Figure 3: chronologically ordered set of maps resulting from a search for "hamilton rotorua".

The place name database that we use contains many more locations than are labelled on the maps in the collection. Although it may be feasible to gather contemporary maps that contain all names in the database, this is certainly not the case for historical maps. The older that these maps are, the more sparse the place name information they contain, and the more likely that historical names have been superseded since the map was created.

Consequently, place name searches within the map collection are driven by location (defined by latitude and longitude) rather than the occurrence of names within maps. As a result, users can identify the location of contemporary places on historical maps on which they are not explicitly marked. Places searched for by users are marked symbolically on any map by a small icon.

5.2 Accessing historical newspapers

HistoryMap emulates the standard HTML web interface to the Niupepa collection. Users can search and browse the newspaper collection by the methods described earlier, including searching, series browsing and date browsing.

5.3 Integrating maps and newspapers

The primary aim of HistoryMap is to facilitate integrated access to historical map and newspaper resources, and this is achieved in a number of ways. Whenever a user enters an explicit location search in the map component, the same query is issued to the NZDL Niupepa collection over the network (or on the same machine if it is installed locally). Therefore the newspaper component display is updated with the results of a full-text search for the location specified by the user, giving side-by-side access to related maps and newspapers.

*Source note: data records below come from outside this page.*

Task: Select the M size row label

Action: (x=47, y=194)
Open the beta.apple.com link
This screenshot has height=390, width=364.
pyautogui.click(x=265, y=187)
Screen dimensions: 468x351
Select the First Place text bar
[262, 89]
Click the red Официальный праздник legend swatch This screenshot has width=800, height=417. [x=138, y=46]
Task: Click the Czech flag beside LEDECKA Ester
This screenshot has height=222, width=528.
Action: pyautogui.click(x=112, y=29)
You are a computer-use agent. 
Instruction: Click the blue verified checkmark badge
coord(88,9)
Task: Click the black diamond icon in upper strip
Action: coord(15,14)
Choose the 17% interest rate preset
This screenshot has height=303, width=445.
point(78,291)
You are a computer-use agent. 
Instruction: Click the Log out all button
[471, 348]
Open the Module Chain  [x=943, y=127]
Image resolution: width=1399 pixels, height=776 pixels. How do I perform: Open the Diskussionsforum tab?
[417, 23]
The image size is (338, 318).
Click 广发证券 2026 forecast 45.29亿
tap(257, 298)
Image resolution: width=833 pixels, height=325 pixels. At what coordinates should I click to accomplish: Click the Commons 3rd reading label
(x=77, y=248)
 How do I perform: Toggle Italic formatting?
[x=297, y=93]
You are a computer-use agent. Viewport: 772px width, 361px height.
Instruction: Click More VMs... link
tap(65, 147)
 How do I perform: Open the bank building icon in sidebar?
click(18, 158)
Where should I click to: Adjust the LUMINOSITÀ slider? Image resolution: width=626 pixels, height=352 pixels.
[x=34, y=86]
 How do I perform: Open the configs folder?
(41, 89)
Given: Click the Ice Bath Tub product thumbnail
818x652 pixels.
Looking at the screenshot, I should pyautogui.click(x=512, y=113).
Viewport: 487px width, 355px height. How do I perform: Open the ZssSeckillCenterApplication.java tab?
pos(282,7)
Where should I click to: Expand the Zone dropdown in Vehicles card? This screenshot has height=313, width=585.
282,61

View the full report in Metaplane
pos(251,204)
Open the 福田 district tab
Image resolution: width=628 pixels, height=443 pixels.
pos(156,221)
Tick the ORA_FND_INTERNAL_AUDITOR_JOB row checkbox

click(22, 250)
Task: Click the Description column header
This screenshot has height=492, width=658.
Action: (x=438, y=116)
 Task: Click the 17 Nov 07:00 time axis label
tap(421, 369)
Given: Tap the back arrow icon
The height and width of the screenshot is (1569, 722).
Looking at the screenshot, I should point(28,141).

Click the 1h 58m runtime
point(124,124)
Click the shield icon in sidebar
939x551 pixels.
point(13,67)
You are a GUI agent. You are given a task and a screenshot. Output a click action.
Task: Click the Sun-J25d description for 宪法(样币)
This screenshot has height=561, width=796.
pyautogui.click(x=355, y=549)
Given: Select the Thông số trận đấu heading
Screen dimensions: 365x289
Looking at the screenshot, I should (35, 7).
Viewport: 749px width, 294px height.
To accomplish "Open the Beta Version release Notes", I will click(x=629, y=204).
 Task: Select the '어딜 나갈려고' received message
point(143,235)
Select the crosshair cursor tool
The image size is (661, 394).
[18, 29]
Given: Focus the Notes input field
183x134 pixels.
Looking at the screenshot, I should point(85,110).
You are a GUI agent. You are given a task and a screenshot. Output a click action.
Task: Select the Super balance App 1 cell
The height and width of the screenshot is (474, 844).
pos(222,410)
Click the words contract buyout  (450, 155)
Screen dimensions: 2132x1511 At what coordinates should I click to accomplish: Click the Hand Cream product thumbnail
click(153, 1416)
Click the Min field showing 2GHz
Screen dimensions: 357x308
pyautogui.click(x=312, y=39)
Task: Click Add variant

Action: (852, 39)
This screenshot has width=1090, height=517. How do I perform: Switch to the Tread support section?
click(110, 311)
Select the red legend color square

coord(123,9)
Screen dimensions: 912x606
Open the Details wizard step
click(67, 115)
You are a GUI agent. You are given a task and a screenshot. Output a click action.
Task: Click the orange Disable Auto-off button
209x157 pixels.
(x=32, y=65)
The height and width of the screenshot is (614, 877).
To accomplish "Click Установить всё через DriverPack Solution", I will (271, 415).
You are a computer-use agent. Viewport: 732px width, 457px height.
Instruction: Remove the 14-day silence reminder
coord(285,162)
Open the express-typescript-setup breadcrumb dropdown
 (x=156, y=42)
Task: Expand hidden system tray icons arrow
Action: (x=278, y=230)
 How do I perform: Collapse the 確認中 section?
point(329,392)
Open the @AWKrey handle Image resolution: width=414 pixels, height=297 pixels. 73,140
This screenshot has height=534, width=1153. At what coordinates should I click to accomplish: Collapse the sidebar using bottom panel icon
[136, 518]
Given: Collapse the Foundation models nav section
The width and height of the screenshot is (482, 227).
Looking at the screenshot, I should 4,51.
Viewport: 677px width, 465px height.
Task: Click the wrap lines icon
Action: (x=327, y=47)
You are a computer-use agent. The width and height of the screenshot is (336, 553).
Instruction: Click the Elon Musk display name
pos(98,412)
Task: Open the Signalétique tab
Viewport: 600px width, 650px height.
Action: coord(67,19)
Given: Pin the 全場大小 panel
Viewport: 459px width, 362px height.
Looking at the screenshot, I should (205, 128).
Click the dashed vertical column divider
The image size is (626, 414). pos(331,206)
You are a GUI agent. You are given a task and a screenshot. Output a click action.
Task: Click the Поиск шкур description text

This integrated search also works in the opposite direction. When search terms are entered in the newspaper component, the map collection is searched in parallel, resulting in the same side-by-side access. Further integration is achieved by manipulating the content of the newspaper documents. When the user selects a newspaper item for viewing, the document text is processed in order to identify occurrences of place names that appear in the place name database. A small map-link icon is automatically inserted after each place name, and when selected activates a search for the corresponding place name in the map component (the newspaper display remains unchanged). Rollover text gives a query preview for each map-link-the matching places and their general locale are listed (Figure 4). Map-links for place names that were within the query for which the current document was returned are emphasised for ease of identification.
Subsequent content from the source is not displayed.